━━━ GIVEN RECORDS

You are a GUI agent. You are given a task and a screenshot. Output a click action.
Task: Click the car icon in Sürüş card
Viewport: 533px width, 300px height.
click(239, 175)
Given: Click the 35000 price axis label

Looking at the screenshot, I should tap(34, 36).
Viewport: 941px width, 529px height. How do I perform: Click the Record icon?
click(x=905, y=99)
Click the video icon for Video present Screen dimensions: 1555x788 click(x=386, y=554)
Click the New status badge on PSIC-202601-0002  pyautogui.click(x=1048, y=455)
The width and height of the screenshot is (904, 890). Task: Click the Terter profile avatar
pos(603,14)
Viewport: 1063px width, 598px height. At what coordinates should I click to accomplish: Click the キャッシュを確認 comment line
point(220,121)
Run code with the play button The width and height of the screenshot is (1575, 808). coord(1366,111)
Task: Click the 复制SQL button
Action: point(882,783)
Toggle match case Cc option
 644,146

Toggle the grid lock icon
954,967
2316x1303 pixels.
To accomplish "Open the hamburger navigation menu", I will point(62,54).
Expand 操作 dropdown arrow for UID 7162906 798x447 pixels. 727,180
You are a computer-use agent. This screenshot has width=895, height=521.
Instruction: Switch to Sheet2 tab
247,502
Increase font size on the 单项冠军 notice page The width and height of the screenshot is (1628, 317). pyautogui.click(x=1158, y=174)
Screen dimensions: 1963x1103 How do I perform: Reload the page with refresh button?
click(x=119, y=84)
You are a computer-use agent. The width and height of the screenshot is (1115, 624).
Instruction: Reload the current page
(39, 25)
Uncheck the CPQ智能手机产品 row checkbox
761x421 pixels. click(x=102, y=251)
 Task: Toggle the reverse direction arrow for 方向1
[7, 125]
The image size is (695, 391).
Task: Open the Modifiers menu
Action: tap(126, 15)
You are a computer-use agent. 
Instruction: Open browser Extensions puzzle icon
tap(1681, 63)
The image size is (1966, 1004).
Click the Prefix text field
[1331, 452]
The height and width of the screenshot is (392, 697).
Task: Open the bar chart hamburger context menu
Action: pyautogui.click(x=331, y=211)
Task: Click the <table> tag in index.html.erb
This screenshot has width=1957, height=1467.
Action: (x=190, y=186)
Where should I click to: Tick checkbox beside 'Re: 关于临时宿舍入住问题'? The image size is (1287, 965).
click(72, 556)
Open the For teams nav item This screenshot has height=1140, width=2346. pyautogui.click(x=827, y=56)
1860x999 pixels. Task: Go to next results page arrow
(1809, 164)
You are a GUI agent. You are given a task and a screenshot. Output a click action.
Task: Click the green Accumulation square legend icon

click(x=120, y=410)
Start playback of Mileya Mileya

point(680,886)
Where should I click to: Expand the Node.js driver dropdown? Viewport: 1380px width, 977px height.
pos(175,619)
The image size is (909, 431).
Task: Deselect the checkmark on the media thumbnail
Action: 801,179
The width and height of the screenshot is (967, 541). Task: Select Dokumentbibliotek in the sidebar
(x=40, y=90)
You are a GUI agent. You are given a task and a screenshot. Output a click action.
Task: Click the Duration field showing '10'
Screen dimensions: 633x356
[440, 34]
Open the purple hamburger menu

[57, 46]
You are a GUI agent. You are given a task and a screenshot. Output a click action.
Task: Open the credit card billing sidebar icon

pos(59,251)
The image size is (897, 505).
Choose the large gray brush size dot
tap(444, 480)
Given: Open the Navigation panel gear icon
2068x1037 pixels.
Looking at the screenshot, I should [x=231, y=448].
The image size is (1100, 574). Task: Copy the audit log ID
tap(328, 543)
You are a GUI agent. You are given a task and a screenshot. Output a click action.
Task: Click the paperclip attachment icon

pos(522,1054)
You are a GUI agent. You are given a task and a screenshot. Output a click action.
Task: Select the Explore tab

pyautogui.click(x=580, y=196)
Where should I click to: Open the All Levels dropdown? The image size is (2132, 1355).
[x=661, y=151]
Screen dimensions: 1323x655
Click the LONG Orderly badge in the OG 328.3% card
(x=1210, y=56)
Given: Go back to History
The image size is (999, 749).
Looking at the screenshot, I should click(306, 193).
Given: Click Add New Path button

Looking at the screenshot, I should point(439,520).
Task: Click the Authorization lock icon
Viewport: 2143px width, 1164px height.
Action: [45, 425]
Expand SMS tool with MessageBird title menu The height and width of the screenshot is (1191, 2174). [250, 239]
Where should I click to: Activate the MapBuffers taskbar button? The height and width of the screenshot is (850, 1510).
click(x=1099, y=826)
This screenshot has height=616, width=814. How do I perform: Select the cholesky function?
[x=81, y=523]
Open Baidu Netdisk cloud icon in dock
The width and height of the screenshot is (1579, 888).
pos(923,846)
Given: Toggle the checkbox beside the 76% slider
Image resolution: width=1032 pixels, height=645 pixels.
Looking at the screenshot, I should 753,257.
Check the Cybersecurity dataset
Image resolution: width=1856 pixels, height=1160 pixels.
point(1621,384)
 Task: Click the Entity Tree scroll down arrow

━━━━━━

▶ EXERCISE INSTRUCTIONS:
Transcribe the entries above so that nothing in them differs from the original.

▶ ANSWER BOX:
You are a GUI agent. You are given a task and a screenshot. Output a click action.
Task: Click the car icon in Sürüş card
Viewport: 533px width, 300px height.
click(239, 175)
Given: Click the 35000 price axis label

Looking at the screenshot, I should tap(34, 36).
Viewport: 941px width, 529px height. How do I perform: Click the Record icon?
click(x=905, y=99)
Click the video icon for Video present Screen dimensions: 1555x788 click(x=386, y=554)
Click the New status badge on PSIC-202601-0002  pyautogui.click(x=1048, y=455)
The width and height of the screenshot is (904, 890). Task: Click the Terter profile avatar
pos(603,14)
Viewport: 1063px width, 598px height. At what coordinates should I click to accomplish: Click the キャッシュを確認 comment line
point(220,121)
Run code with the play button The width and height of the screenshot is (1575, 808). coord(1366,111)
Task: Click the 复制SQL button
Action: point(882,783)
Toggle match case Cc option
 644,146

Toggle the grid lock icon
954,967
2316x1303 pixels.
To accomplish "Open the hamburger navigation menu", I will point(62,54).
Expand 操作 dropdown arrow for UID 7162906 798x447 pixels. 727,180
You are a computer-use agent. This screenshot has width=895, height=521.
Instruction: Switch to Sheet2 tab
247,502
Increase font size on the 单项冠军 notice page The width and height of the screenshot is (1628, 317). pyautogui.click(x=1158, y=174)
Screen dimensions: 1963x1103 How do I perform: Reload the page with refresh button?
click(x=119, y=84)
You are a computer-use agent. The width and height of the screenshot is (1115, 624).
Instruction: Reload the current page
(39, 25)
Uncheck the CPQ智能手机产品 row checkbox
761x421 pixels. click(x=102, y=251)
 Task: Toggle the reverse direction arrow for 方向1
[7, 125]
The image size is (695, 391).
Task: Open the Modifiers menu
Action: tap(126, 15)
You are a computer-use agent. 
Instruction: Open browser Extensions puzzle icon
tap(1681, 63)
The image size is (1966, 1004).
Click the Prefix text field
[1331, 452]
The height and width of the screenshot is (392, 697).
Task: Open the bar chart hamburger context menu
Action: pyautogui.click(x=331, y=211)
Task: Click the <table> tag in index.html.erb
This screenshot has width=1957, height=1467.
Action: (x=190, y=186)
Where should I click to: Tick checkbox beside 'Re: 关于临时宿舍入住问题'? The image size is (1287, 965).
click(72, 556)
Open the For teams nav item This screenshot has height=1140, width=2346. pyautogui.click(x=827, y=56)
1860x999 pixels. Task: Go to next results page arrow
(1809, 164)
You are a GUI agent. You are given a task and a screenshot. Output a click action.
Task: Click the green Accumulation square legend icon

click(x=120, y=410)
Start playback of Mileya Mileya

point(680,886)
Where should I click to: Expand the Node.js driver dropdown? Viewport: 1380px width, 977px height.
pos(175,619)
The image size is (909, 431).
Task: Deselect the checkmark on the media thumbnail
Action: 801,179
The width and height of the screenshot is (967, 541). Task: Select Dokumentbibliotek in the sidebar
(x=40, y=90)
You are a GUI agent. You are given a task and a screenshot. Output a click action.
Task: Click the Duration field showing '10'
Screen dimensions: 633x356
[440, 34]
Open the purple hamburger menu

[57, 46]
You are a GUI agent. You are given a task and a screenshot. Output a click action.
Task: Open the credit card billing sidebar icon

pos(59,251)
The image size is (897, 505).
Choose the large gray brush size dot
tap(444, 480)
Given: Open the Navigation panel gear icon
2068x1037 pixels.
Looking at the screenshot, I should [x=231, y=448].
The image size is (1100, 574). Task: Copy the audit log ID
tap(328, 543)
You are a GUI agent. You are given a task and a screenshot. Output a click action.
Task: Click the paperclip attachment icon

pos(522,1054)
You are a GUI agent. You are given a task and a screenshot. Output a click action.
Task: Select the Explore tab

pyautogui.click(x=580, y=196)
Where should I click to: Open the All Levels dropdown? The image size is (2132, 1355).
[x=661, y=151]
Screen dimensions: 1323x655
Click the LONG Orderly badge in the OG 328.3% card
(x=1210, y=56)
Given: Go back to History
The image size is (999, 749).
Looking at the screenshot, I should click(306, 193).
Given: Click Add New Path button

Looking at the screenshot, I should point(439,520).
Task: Click the Authorization lock icon
Viewport: 2143px width, 1164px height.
Action: [45, 425]
Expand SMS tool with MessageBird title menu The height and width of the screenshot is (1191, 2174). [250, 239]
Where should I click to: Activate the MapBuffers taskbar button? The height and width of the screenshot is (850, 1510).
click(x=1099, y=826)
This screenshot has height=616, width=814. How do I perform: Select the cholesky function?
[x=81, y=523]
Open Baidu Netdisk cloud icon in dock
The width and height of the screenshot is (1579, 888).
pos(923,846)
Given: Toggle the checkbox beside the 76% slider
Image resolution: width=1032 pixels, height=645 pixels.
Looking at the screenshot, I should 753,257.
Check the Cybersecurity dataset
Image resolution: width=1856 pixels, height=1160 pixels.
point(1621,384)
 Task: Click the Entity Tree scroll down arrow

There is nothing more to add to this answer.